We will study mainly European and South American travelers, their fiction, non-fiction and artistic work, among them we will discuss the travels of Désiré Charnay (photographer in Mayan Mexico), Domingo Faustino Sarmiento in Europe, Africa and the United States, Flora Tristán in Peru, Antonin Artaud and André Breton in Mexico, Diego Rivera in the Soviet Union, Tarsila do Amaral in Paris, and Roberto Bolaño in Mexico and Spain (and Africa).
SPAN 5320/7320 SEM: Crime and Writing in Modern and Contemporary Latin American Literature
Professor Peter Elmore Mondays 3:30-6:00 p.m.
Violence, deceit, transgression, evil and guilt are powerful themes running throughout Latin American texts invested in both making sense of social problems and reflecting on the practice of writing.
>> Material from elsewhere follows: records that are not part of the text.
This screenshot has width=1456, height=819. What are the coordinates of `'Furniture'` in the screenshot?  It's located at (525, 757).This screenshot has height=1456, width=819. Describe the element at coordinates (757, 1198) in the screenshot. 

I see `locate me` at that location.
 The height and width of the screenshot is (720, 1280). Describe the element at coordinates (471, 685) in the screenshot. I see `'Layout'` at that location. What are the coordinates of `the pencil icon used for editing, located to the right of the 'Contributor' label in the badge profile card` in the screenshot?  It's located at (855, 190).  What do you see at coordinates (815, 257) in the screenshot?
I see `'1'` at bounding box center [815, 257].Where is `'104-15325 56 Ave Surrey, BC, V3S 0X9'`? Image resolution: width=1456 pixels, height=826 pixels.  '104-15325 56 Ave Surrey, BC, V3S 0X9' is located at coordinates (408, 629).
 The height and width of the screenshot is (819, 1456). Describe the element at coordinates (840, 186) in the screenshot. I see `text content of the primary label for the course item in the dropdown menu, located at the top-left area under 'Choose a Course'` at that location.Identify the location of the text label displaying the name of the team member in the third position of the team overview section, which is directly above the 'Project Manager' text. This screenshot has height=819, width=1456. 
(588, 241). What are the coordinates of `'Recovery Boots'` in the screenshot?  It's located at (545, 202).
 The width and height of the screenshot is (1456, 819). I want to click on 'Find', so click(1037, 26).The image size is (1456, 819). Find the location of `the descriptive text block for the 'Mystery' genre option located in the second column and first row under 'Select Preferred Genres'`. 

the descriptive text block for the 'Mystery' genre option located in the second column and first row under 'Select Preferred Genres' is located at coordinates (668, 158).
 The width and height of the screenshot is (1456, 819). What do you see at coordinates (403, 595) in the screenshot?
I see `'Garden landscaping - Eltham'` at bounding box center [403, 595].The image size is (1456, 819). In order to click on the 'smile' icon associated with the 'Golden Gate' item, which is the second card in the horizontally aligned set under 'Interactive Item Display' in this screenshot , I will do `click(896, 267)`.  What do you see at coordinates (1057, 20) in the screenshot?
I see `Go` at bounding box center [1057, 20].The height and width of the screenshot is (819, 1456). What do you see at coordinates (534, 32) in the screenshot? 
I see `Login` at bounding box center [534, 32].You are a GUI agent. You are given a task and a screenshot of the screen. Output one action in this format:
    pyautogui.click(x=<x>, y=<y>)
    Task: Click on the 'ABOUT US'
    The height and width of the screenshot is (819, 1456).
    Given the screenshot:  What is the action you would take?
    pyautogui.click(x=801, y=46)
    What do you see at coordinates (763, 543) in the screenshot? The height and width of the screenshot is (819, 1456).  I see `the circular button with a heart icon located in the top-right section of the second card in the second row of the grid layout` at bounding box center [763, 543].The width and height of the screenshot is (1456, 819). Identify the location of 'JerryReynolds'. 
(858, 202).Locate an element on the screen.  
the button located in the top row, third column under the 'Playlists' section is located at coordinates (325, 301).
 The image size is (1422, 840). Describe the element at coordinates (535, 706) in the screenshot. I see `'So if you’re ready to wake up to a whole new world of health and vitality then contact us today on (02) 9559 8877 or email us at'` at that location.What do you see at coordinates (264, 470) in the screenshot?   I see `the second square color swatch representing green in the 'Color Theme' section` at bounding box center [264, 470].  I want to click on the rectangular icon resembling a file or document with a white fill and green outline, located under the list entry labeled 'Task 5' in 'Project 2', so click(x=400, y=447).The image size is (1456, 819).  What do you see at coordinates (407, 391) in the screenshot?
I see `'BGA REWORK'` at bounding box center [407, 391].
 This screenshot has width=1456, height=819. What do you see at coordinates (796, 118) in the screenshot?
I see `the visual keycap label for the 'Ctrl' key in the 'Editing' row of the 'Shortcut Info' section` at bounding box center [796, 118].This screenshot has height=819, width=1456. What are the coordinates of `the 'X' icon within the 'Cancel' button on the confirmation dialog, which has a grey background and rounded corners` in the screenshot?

Remarkably, criminal masterminds and authors, as well as detectives and readers, bear far more than a passing resemblance in the works of authors writing within or outside the conventions of the crime fiction genre. In this seminar, we will discuss and analyze and array of non-fiction books, short stories, and novels focusing on murder, theft, swindles, extortion, forgery, and conspiracies, among other forms of unlawful activity.
Books
Borges, Jorge Luis. Historia universal de la infamia
Arlt, Roberto. Los siete locos/Los lanzallamas
Usigli, Rodolfo. Ensayo de un crimen
Walsh, Rodolfo. Operación masacre
Vargas Llosa, Mario. La ciudad y los perros
Puig, Manuel. The Buenos Aires Affair
Fonseca, Rubem. Agosto
Piñeiro, Claudia. Las viudas de los jueves
Mendoza, Elmer. Un asesino solitario
Ortuño, Antonio. La fila india
SPAN 5430/7430 SEM: Usage-based Phonology
Professor Esther Brown Mondays & Wednesdays 2:00-3:15 p.m.
This course serves as an introduction to usage-based approaches to phonology. We will contrast functionalist and cognitive perspectives with more formal descriptions of phonological rules and representation. We will examine what phonological phenomena can tell us about the nature and size of lexical units. An emphasis will be placed on exploring phonetic, experimental, and diachronic studies in order to understand the nature of phonological representation in memory. Whenever possible, data and examples will be taken from Spanish.